There is thus some truth in Sampanthan's perception of the present predicament that he outlined at the Sri Lanka Economic Summit. "The two main political parties of the South, the UNP and SLFP, have played political games with issues of the Tamil people and the LTTE does not know who they can trust. Until a consensus can be reached between these two political parties, nothing can be achieved," Sampanthan said, adding that the LTTE needed to be "politically challenged", for them to give up violence.

In a rare yet brief public statement, India had described President Rajapaksa's revival of the Thirteenth Amendment earlier this year as "a welcome first step". While daring to order Provincial Council elections in the 'liberated' East, President Rajapaksa had repeatedly promised fast-tracked power-devolution as promised under the Thirteenth Amendment. The Government leaders also reiterated their resolve to facilitate rapid rehabilitation and restoration, development and industrialisation of the Province. .

Any unsure approach to the power-devolution process on the part of the Sri Lankan Government at this stage could communicate a wrong message to the larger Tamil community, which seems beginning to come to terms with the ground realities after initial resistance, reluctance and reticence. Any sign of an early relapse could shatter the dispersed clouds of regrouping hopes one more time.

In turn, such a scenario, if allowed to crystallise by any perceived lack of commitment or absence of sure-footedness on the part of the Sri Lankan Government, could mean a lot to the current military victories against the LTTE, and the mood of the international community, which could come under renewed pressure from the LTTE sympathetic segments of the Sri Lankan Tamil Diaspora.

India as the first and foremost underwriter of President Rajapaksa's brave and at times outlandish political moves in this regard cannot afford to fail itself on this score. Nor is it India-centric, as often argued by the LTTE. Larger issues of human sufferings, instability in the neighbourhood and a whole lot of other concerns comprise the process.

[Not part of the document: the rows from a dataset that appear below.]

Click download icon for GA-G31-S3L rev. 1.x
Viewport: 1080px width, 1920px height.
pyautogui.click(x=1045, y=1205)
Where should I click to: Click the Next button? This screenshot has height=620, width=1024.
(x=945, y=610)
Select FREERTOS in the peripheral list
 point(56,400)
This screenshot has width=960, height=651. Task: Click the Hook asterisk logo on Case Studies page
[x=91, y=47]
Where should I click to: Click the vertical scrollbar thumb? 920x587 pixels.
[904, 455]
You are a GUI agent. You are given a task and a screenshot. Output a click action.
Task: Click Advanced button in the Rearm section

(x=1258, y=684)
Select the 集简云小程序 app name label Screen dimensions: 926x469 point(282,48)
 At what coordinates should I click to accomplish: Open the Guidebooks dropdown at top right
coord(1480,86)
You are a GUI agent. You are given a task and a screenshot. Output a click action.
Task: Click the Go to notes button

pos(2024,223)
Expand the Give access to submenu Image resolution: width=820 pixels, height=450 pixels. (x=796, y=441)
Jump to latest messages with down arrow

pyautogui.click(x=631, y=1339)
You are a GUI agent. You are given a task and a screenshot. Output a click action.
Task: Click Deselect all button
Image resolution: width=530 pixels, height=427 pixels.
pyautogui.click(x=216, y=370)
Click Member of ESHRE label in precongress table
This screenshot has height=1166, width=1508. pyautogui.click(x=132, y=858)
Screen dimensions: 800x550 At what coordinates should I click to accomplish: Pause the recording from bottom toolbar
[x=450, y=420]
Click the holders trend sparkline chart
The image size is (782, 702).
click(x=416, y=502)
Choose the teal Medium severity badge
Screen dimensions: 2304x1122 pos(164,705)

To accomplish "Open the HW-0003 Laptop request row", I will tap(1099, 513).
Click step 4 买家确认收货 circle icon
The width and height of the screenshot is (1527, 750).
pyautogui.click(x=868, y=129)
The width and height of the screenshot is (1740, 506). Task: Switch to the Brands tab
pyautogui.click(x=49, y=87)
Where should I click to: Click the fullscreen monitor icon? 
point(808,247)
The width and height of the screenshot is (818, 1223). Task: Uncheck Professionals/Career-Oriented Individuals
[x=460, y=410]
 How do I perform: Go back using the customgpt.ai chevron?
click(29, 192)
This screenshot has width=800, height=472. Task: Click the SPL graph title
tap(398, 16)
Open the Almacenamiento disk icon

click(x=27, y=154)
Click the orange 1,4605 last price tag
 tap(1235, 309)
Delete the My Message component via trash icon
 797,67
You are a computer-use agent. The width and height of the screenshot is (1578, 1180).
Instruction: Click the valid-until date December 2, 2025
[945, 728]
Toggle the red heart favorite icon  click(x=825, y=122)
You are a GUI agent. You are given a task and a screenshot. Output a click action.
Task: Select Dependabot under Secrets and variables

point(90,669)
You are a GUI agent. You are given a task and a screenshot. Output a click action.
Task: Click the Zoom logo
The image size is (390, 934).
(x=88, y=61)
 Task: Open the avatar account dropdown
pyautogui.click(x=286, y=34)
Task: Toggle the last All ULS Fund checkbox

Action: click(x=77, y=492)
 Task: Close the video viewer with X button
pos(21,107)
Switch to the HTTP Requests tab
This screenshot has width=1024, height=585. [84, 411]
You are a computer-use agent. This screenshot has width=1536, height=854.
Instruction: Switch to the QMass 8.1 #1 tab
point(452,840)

Even in the absence of any official statement from either side, the Colombo visit of a high-powered Indian team indicates an abiding Indian interest in the affairs of Sri Lanka. It is also indicative of the continued Indian engagement in efforts to solve the 'ethnic issue', though for reasons flowing from the 'Rajiv Gandhi assassination' and the 'IPKF experience', New Delhi would not want to do business with the LTTE, as it had resolved earlier.

If all this leads to a situation in which there has to be a political solution to the ethnic issue without a negotiated settlement, the shoe is not certainly on India's foot. With that should also go the continual calls for India to play facilitator to a negotiations process, for which the LTTE anyway has pre-conditions that the Sri Lankan Government is unwilling to consider in the first place -- at least from this position of military strength.

(The writer is Director, Chennai Chapter of the Observer Research Foundation (ORF), the Indian think-tank, headquartered in New Delhi.)